### STATED PROBLEM:
Report each line of the records that contains the string "height". Case counts.

start MATERIAL

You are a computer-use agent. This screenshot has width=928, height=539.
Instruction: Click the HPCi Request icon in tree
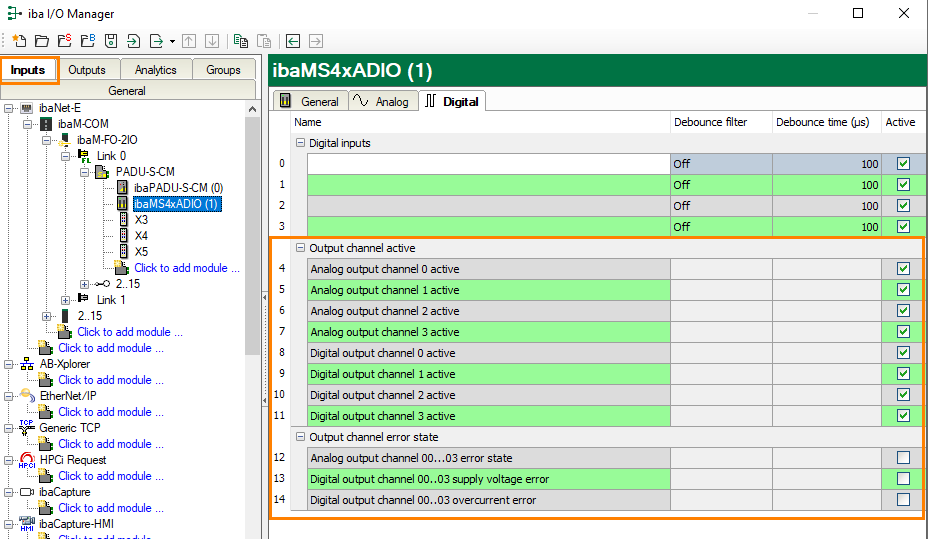(27, 460)
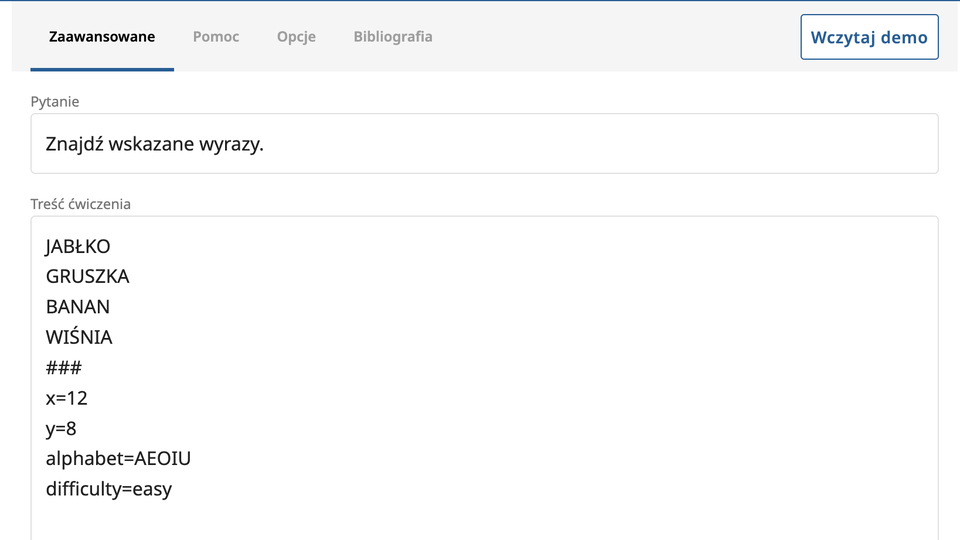Switch to the Zaawansowane tab
The height and width of the screenshot is (540, 960).
(x=102, y=37)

end MATERIAL

### THE RESULT:
You are a computer-use agent. This screenshot has width=928, height=539.
The height and width of the screenshot is (540, 960).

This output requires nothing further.